Sharepoint Security Policies and Procedures

Best Practices for Server Safety

• As with any server-based information service, users are usually advised to reduce the "attack-surface" of information on a single server. For practical reasons, Sharepoint organizes all libraries on a single server to reduce traffic and better organize the files into libraries, yet Sharepoint users should delete any components of the application they do not use in order to reduce the volume of vulnerable information. If, for example, an organization only uses Sharepoint to collaboratively edit documents, the organization should erase other features like report-sending and group memberships saved on the same server.

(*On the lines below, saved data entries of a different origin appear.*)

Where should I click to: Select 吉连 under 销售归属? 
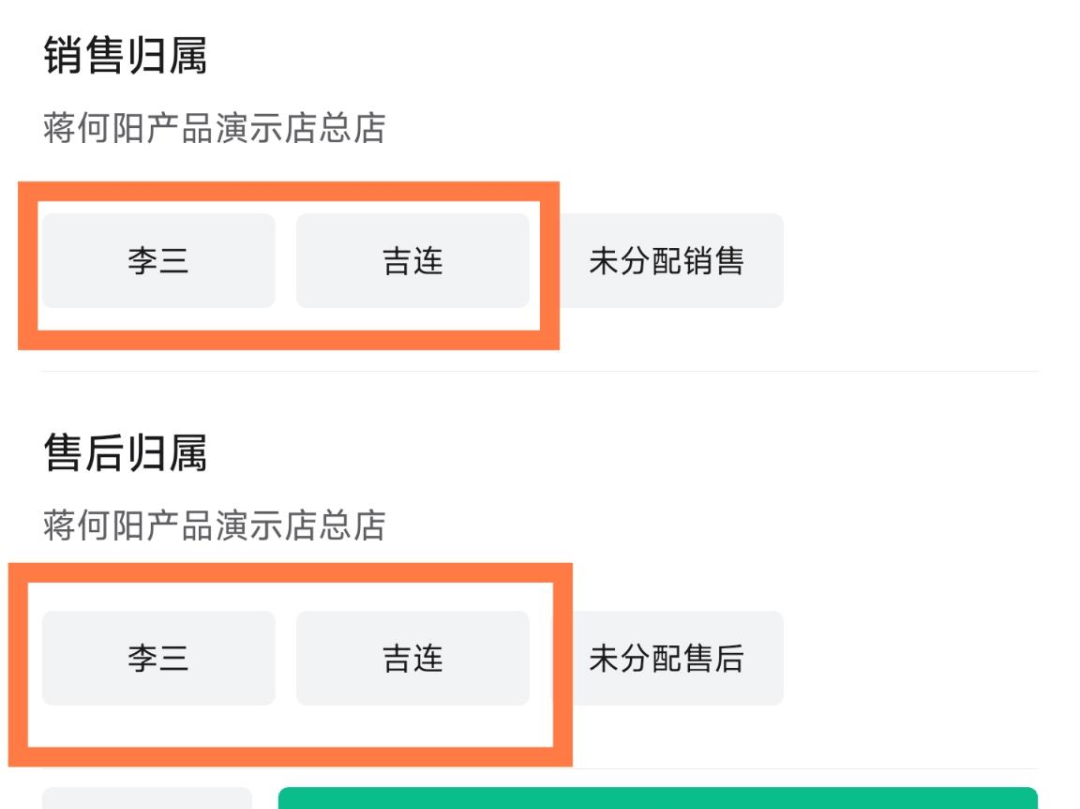pos(412,261)
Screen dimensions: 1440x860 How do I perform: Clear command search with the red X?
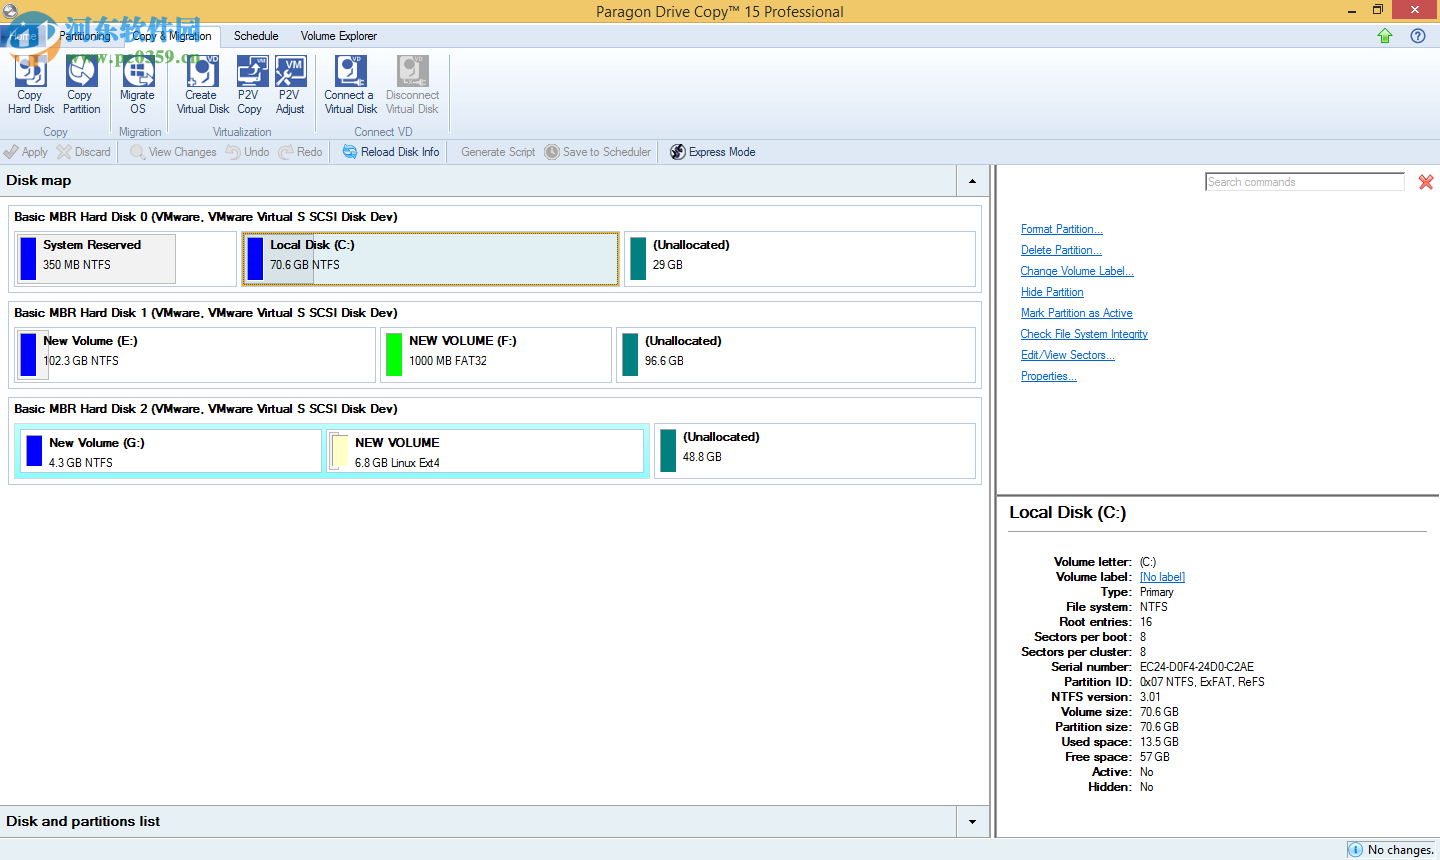coord(1426,182)
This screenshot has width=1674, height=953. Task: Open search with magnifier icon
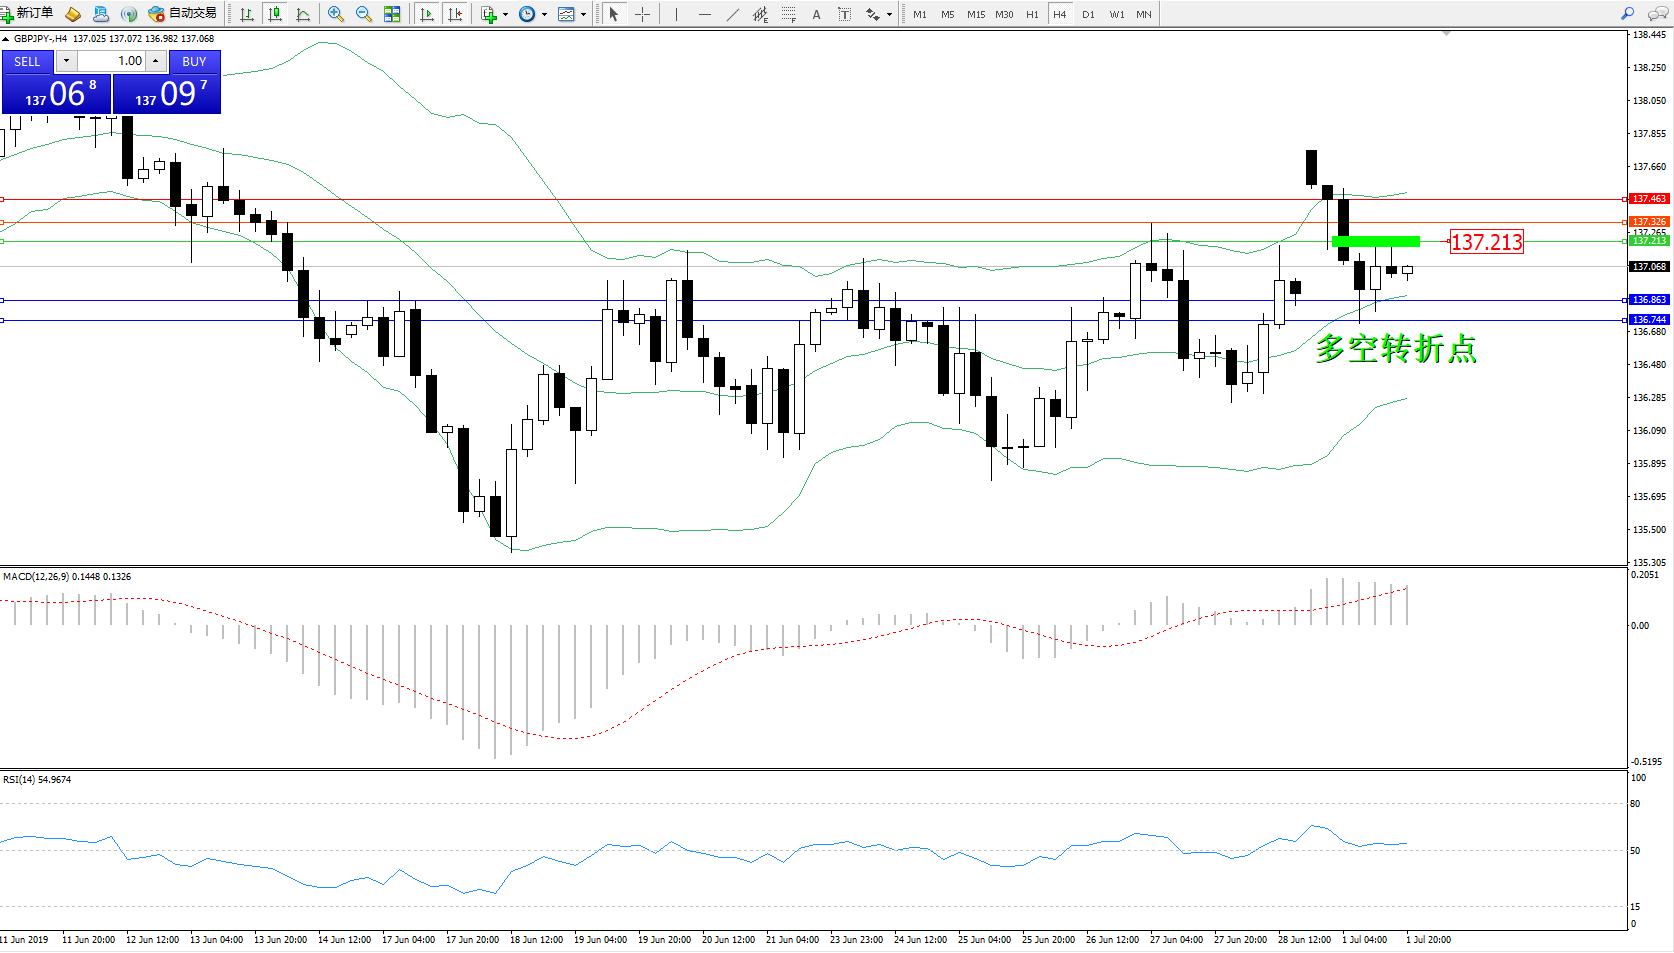1627,14
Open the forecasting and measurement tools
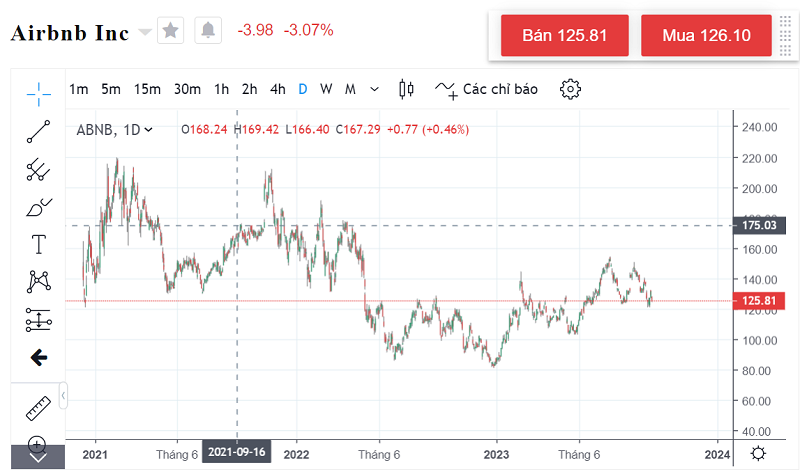Image resolution: width=800 pixels, height=474 pixels. point(39,320)
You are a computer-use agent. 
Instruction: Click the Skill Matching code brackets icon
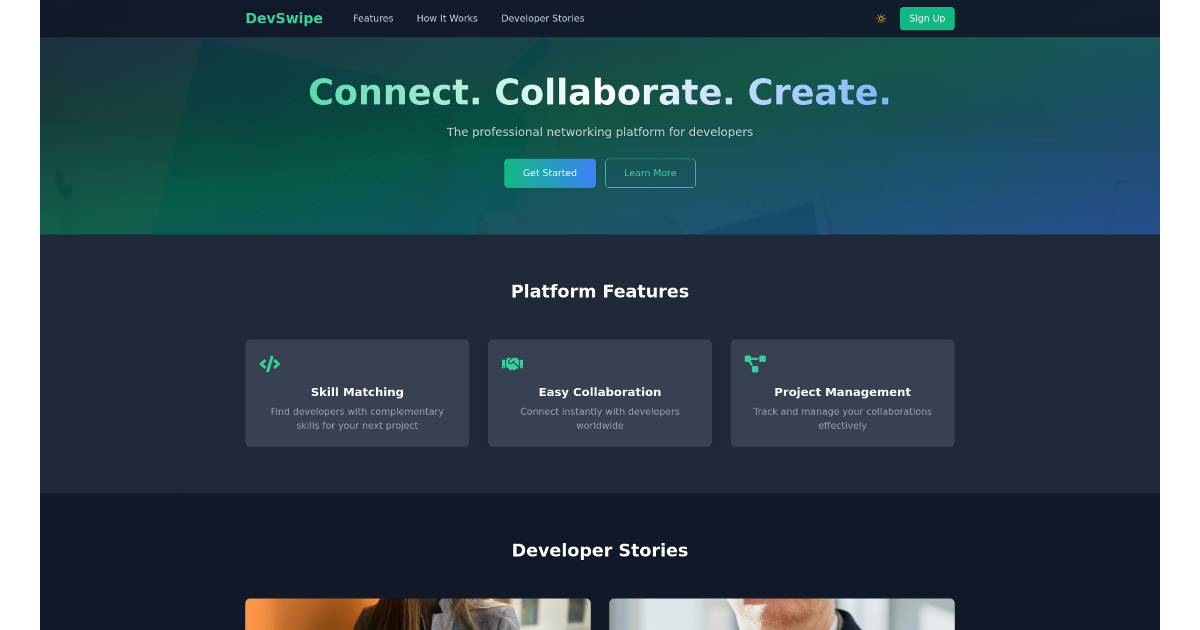(269, 364)
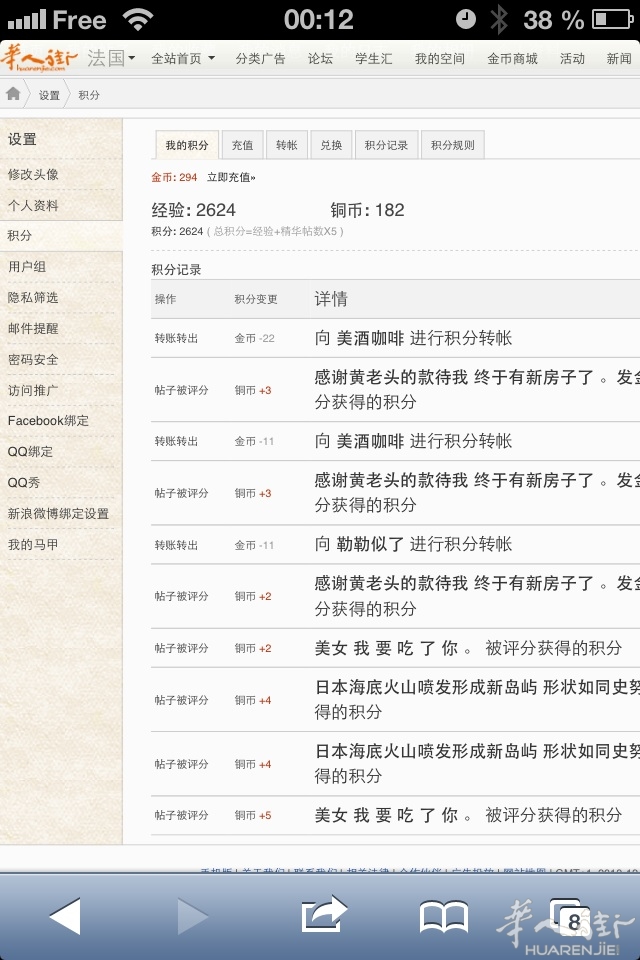Tap the Safari back arrow
640x960 pixels.
pyautogui.click(x=65, y=915)
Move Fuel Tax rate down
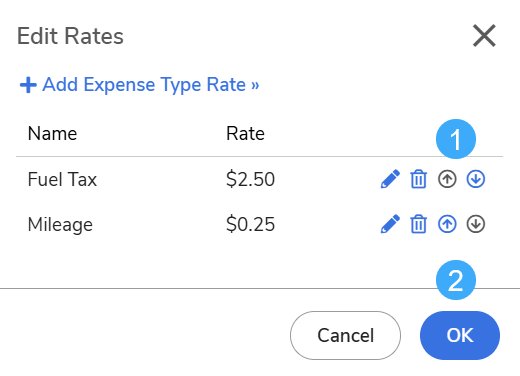The height and width of the screenshot is (376, 520). click(x=476, y=179)
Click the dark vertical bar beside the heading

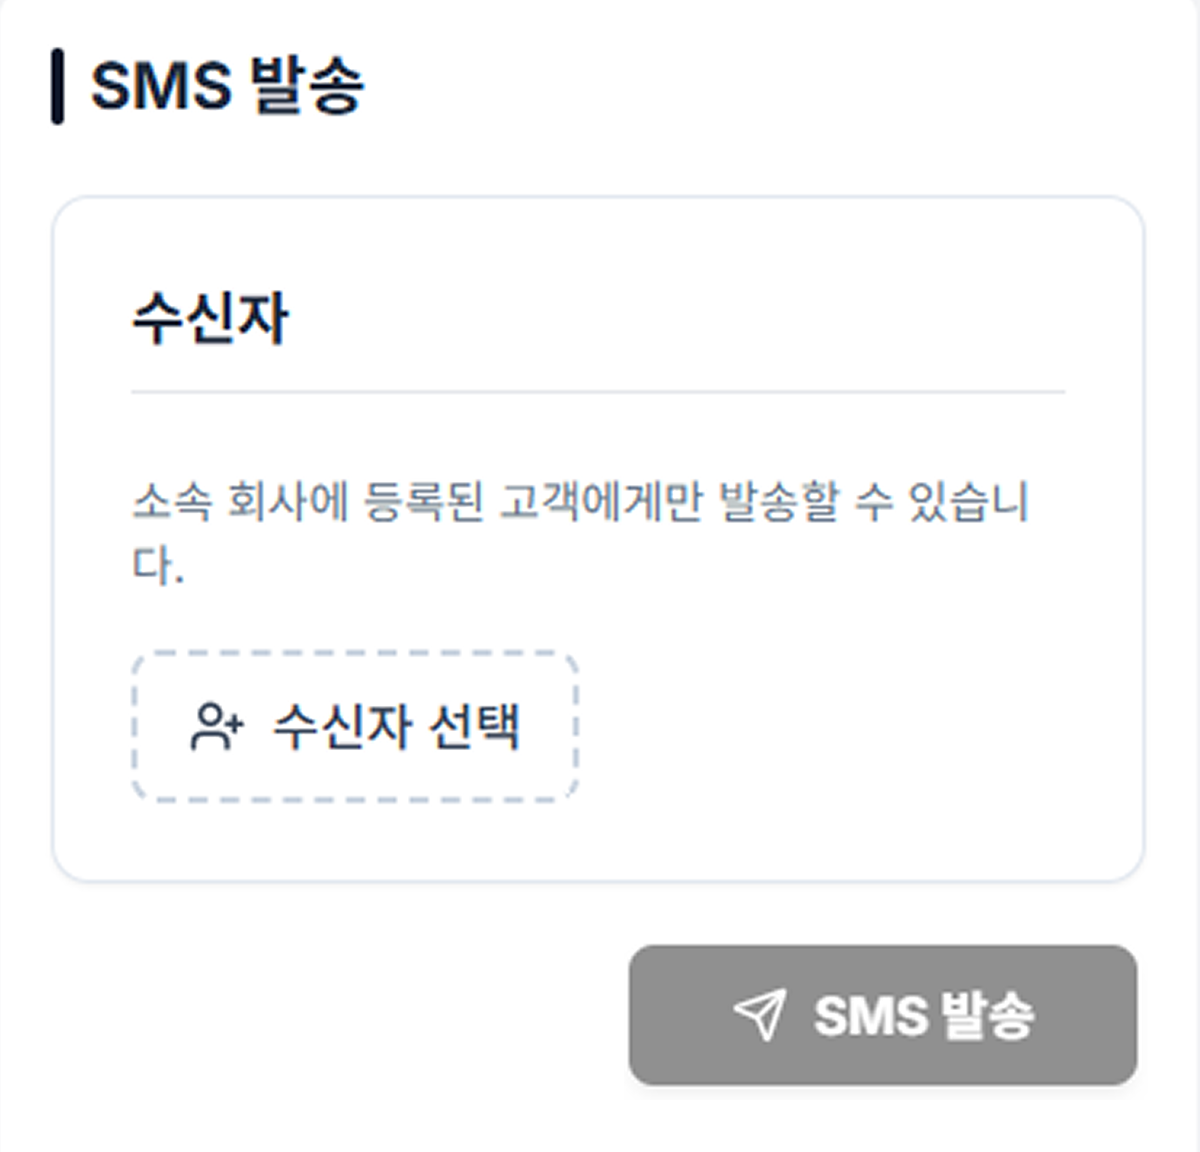coord(58,86)
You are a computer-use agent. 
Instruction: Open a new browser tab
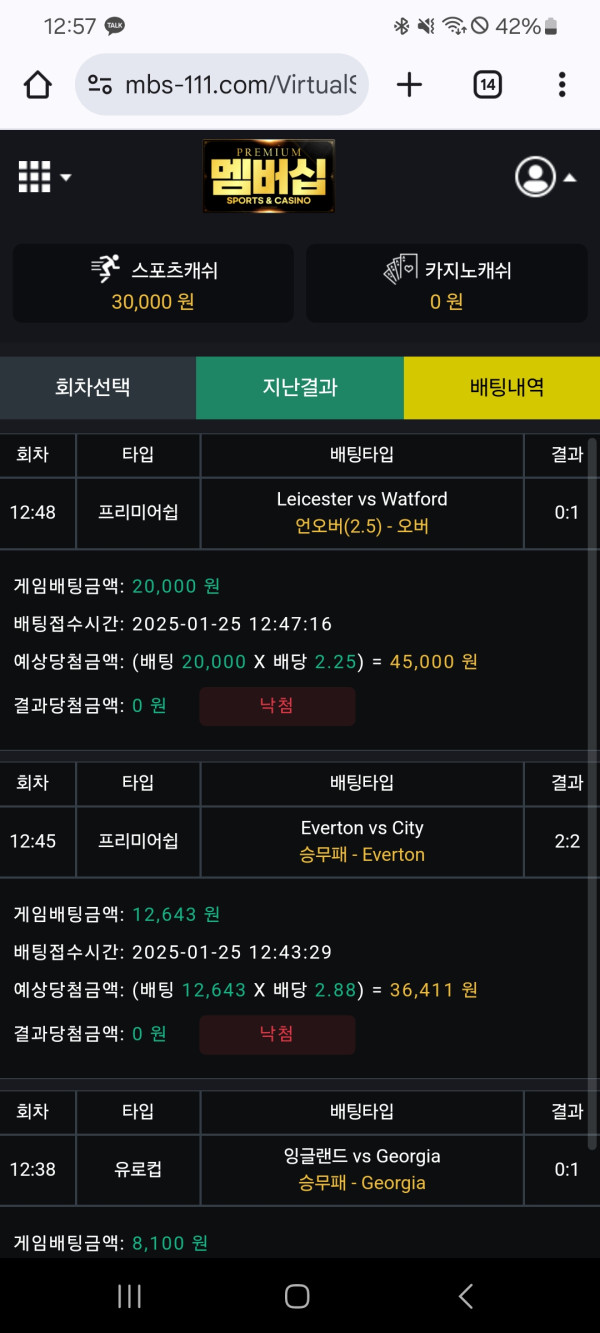(x=409, y=85)
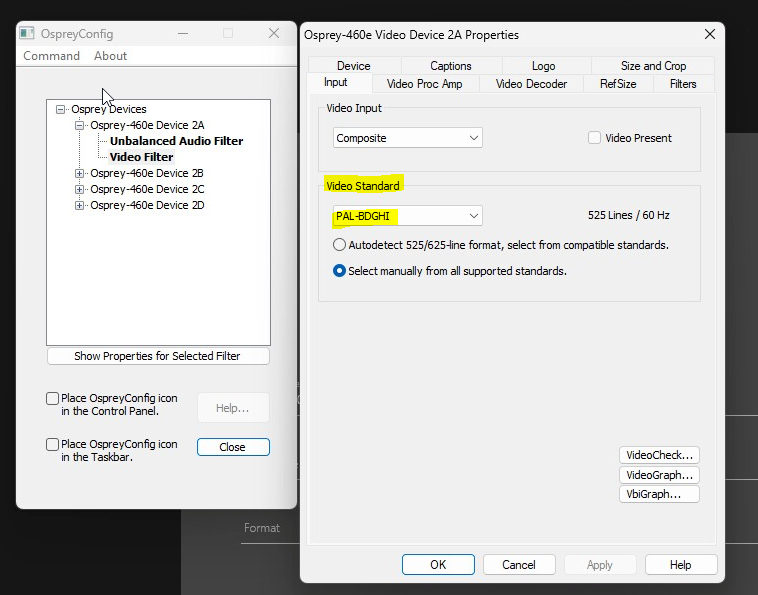Expand Osprey-460e Device 2C node
758x595 pixels.
80,189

Sharepoint works on an Structured Query Language platform and users will have to install associated SQL software on a server in order to run the application, preferably on a separate server to reduce the amount of information associated with a single account on each server.

Service Accounts

• As users set-up Sharepoint on a server, the program automatically establishes service or administrator accounts that are responsible for managing permissions and organizing libraries. These users are the only ones granted permission to alter the structure of the information, invite new users, remove users or change the account privileges of users. While small organizations are often tempted to only have a few administrators with a large number of privileges to manage the whole system, users would be better advised to separate administrator functions among many service accounts. Even if the same person in the organization uses all of these accounts and has to log in with a different user in order to perform different tasks, separating administrator functions between accounts reduces the risk to the information in the case of any single account being compromised.

Authentication and Users

• Every user on a Sharepoint account has a separate authenticated login – username and password – and a set of security privileges. These privileges, sometimes manages by group memberships where all members of a group have access to certain areas – determine what types of files or specific documents a user can see. Internally, this user system keeps information from falling into the hands of users that do not have appropriate clearances. To ward off external threats to the organization, Sharepoint administrators should manage user accounts carefully, removing the accounts of users who have left the organization, confirming that all users have strong passwords and monitoring privileges to make sure every user only has access to the areas he or she needs to use.

Encryption

• Information is not only vulnerable inside the organization and on the server, but in transit between users and servers. In order to keep information traffic safe from hackers, Sharepoint offers complete encryption protection for data, scrambling data in transit so that it is unreadable for malicious, unregistered users. In order to operate these encryption applications properly, Sharepoint users should install Public Key Infrastructure on their servers, the necessary platform for installing Secure Socket Layer encryption to protect messages between users and Internet Portal Security to secure messages between servers.